* _Task description_: Update the items below so that each "Click" becomes "Tap", with nothing else changed. Leave the pictures out.

* _Given records_:

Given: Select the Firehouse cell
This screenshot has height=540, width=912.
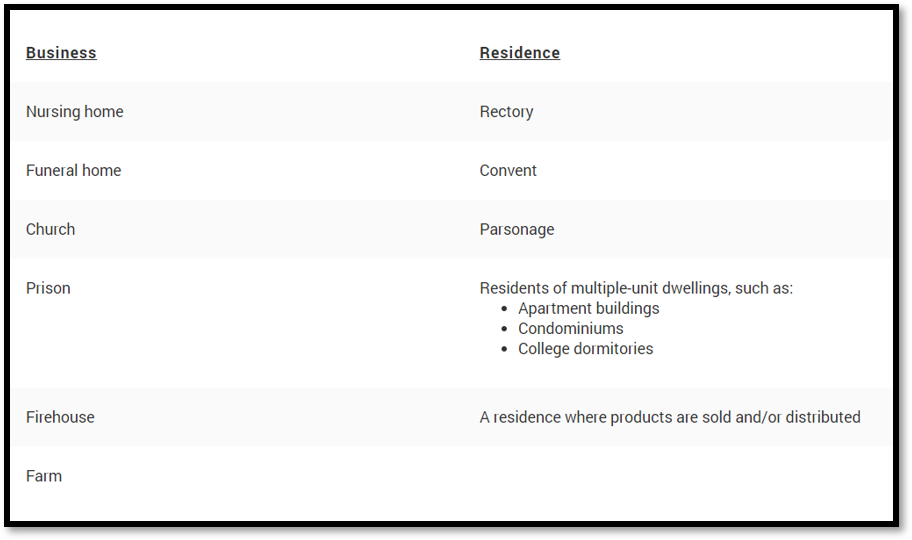Looking at the screenshot, I should [x=60, y=417].
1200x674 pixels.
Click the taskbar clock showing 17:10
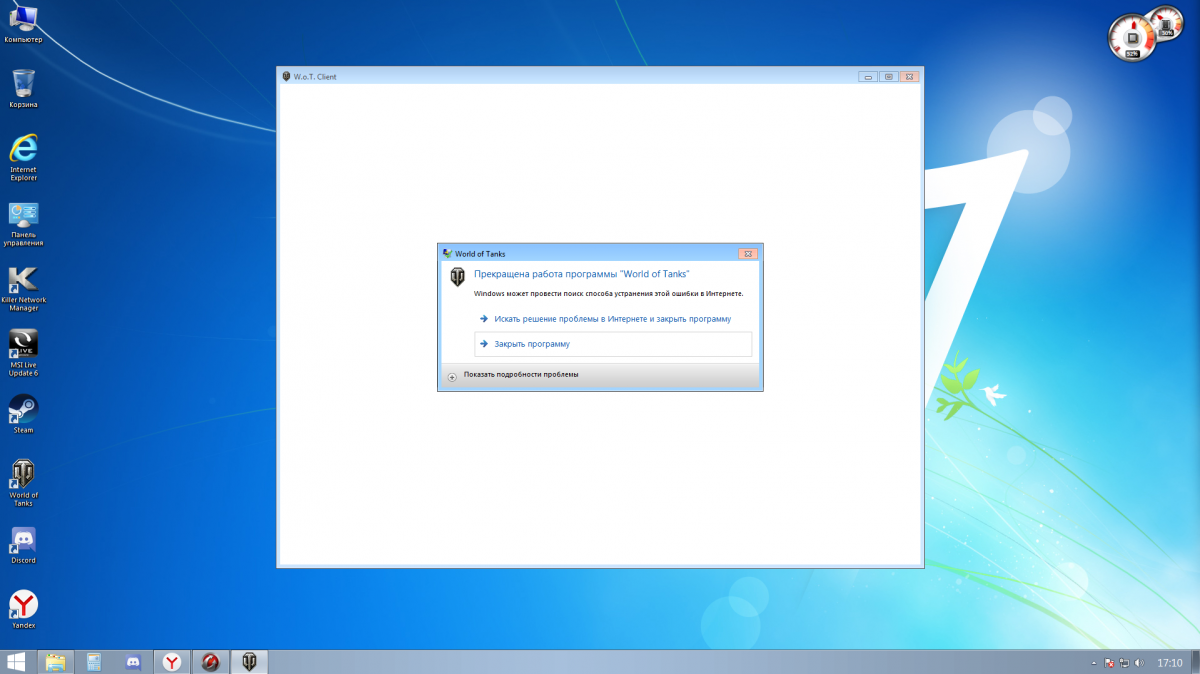(1169, 663)
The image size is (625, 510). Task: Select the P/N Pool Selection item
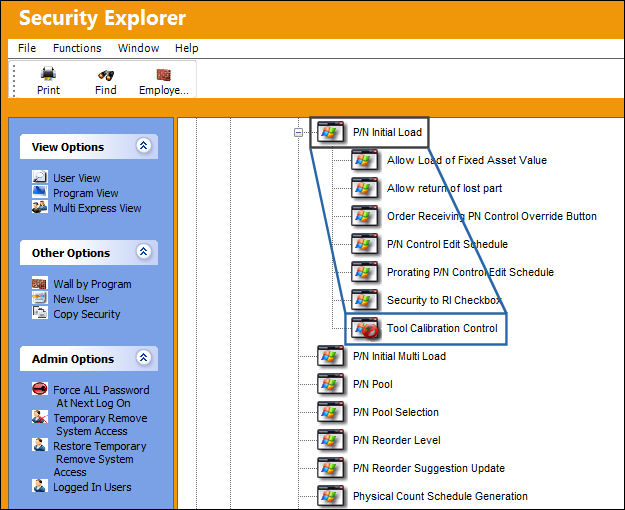coord(396,412)
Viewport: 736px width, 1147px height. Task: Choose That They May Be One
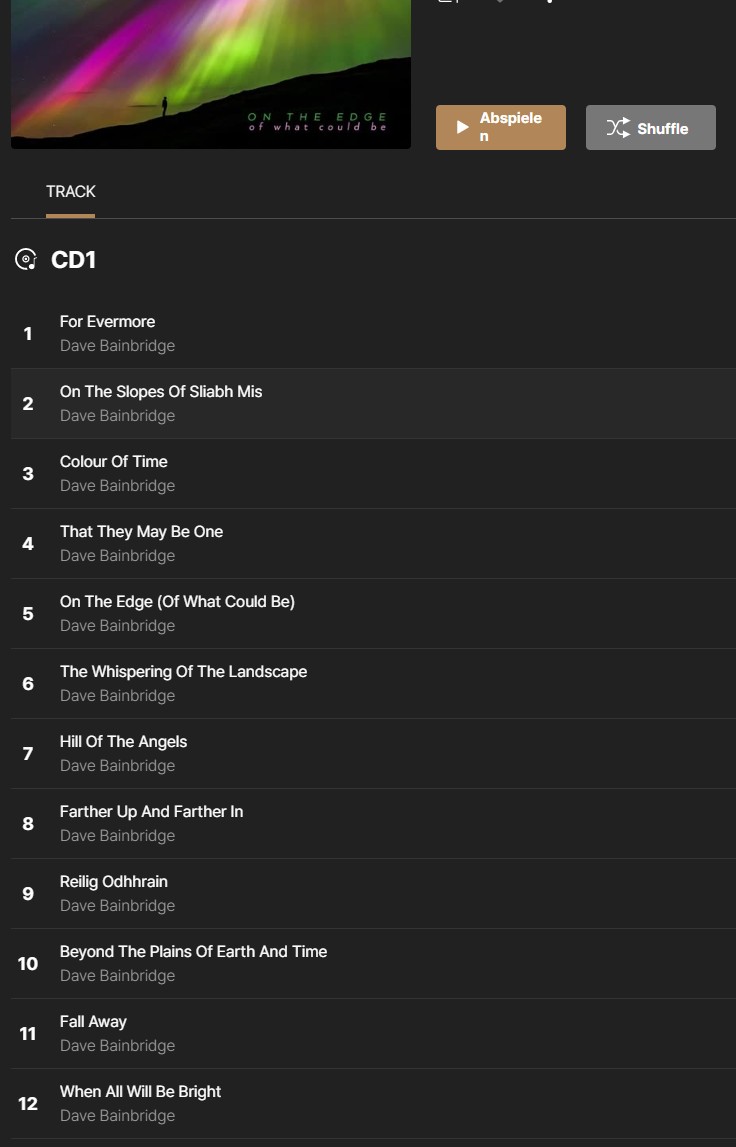[373, 544]
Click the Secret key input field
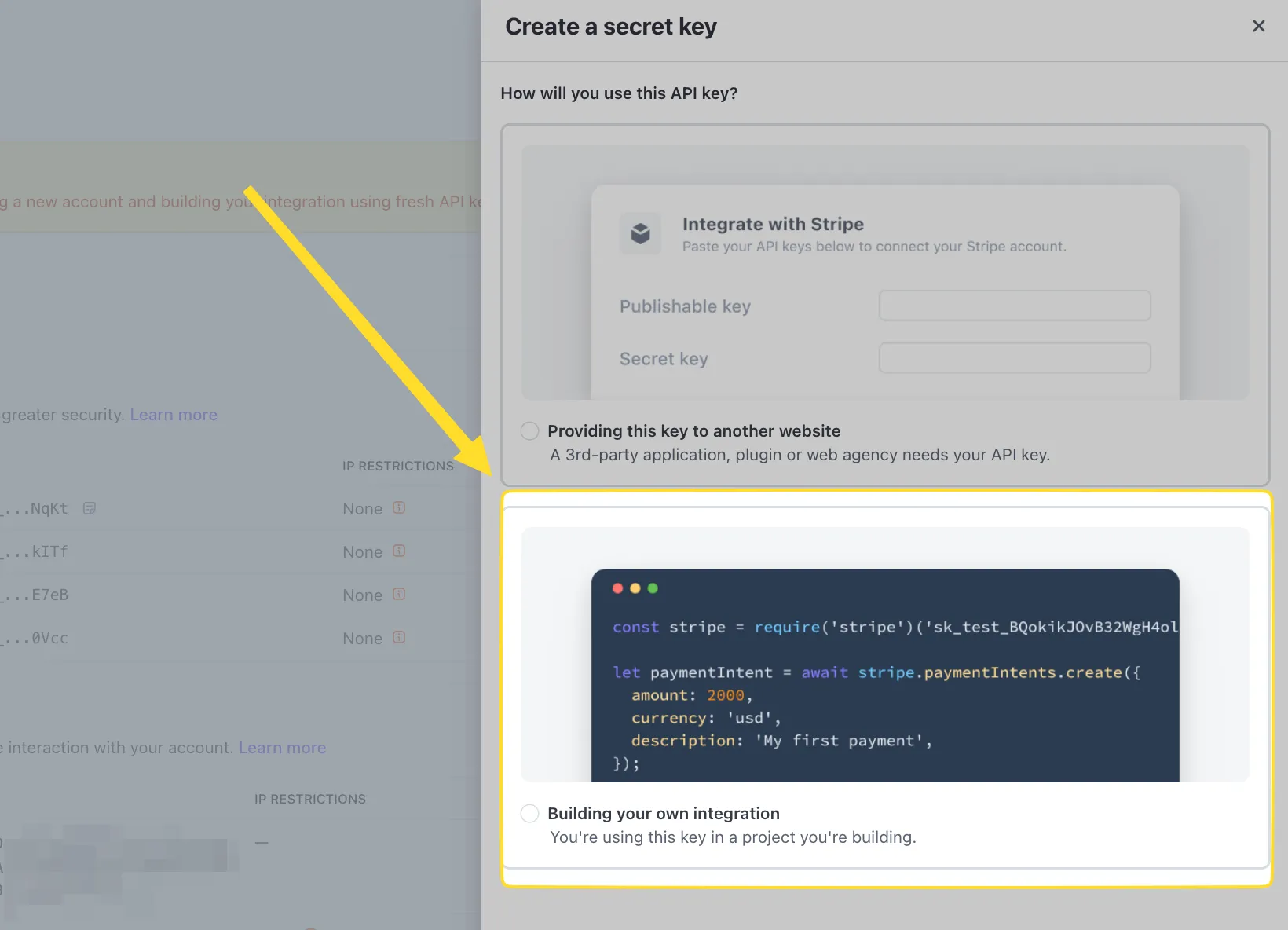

* _Task solution_:
Given: Select the Firehouse cell
This screenshot has height=540, width=912.
Looking at the screenshot, I should [x=60, y=417].
1200x674 pixels.
Tap the taskbar clock showing 17:10
(1169, 663)
The image size is (625, 510). Task: Select the P/N Pool Selection item
coord(396,412)
Viewport: 736px width, 1147px height. Task: Choose That They May Be One
[373, 544]
Tap the Secret key input field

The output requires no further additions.